[Entries on target coordinates]
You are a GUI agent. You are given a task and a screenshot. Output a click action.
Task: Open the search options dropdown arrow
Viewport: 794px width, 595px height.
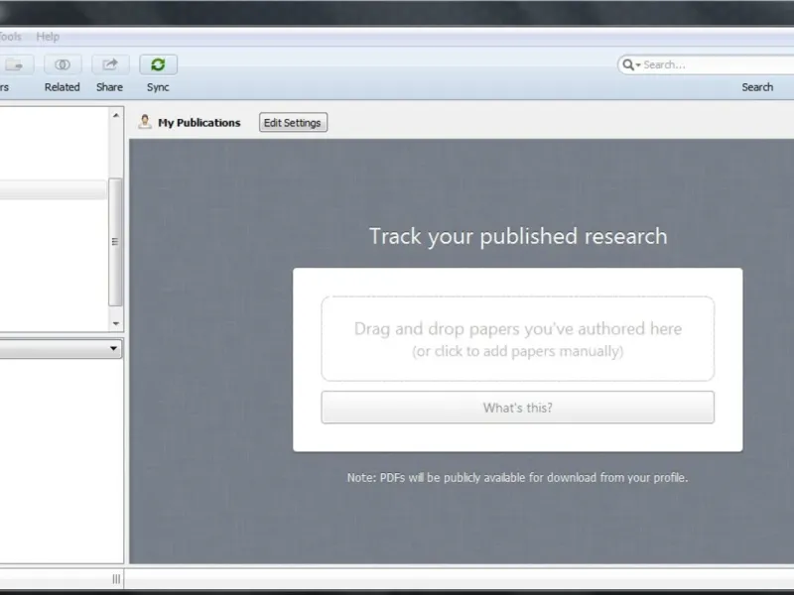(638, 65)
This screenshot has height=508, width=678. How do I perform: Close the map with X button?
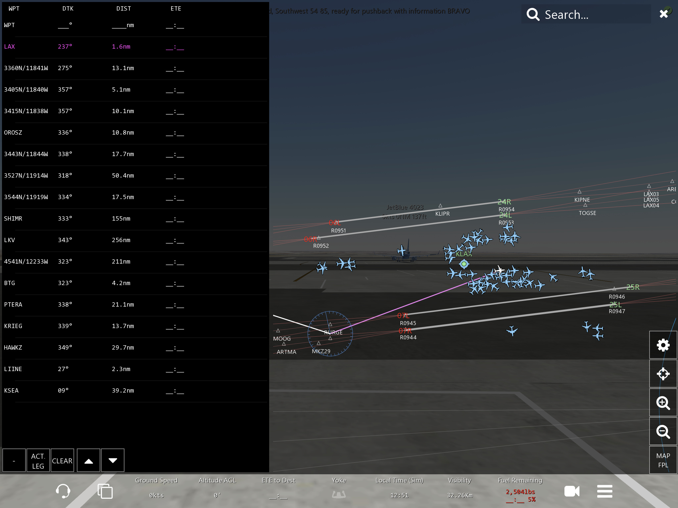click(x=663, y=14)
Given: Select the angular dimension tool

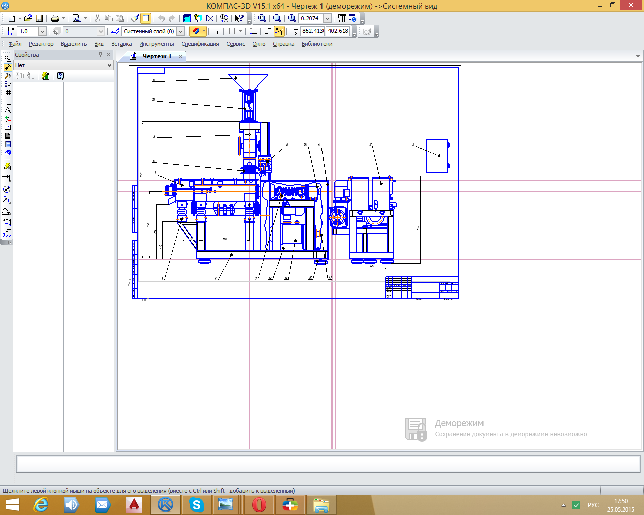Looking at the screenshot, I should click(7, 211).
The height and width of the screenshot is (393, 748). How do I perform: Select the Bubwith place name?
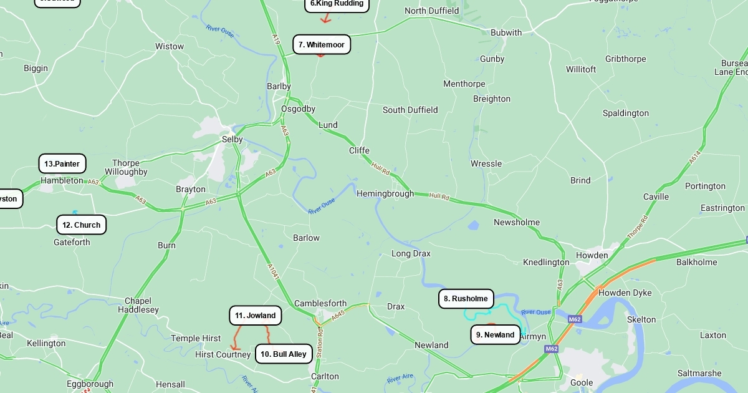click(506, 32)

DIRECTION:
Render the items from the line containing "Given: Select the angular dimension tool" through the end of the items, inclusive, as a JSON list of strings with one string per line and blank lines omitted. Leave the pictures out of the answer.

ANSWER:
[
  "Given: Select the angular dimension tool",
  "Looking at the screenshot, I should click(7, 211).",
  "The height and width of the screenshot is (393, 748). How do I perform: Select the Bubwith place name?",
  "click(506, 32)"
]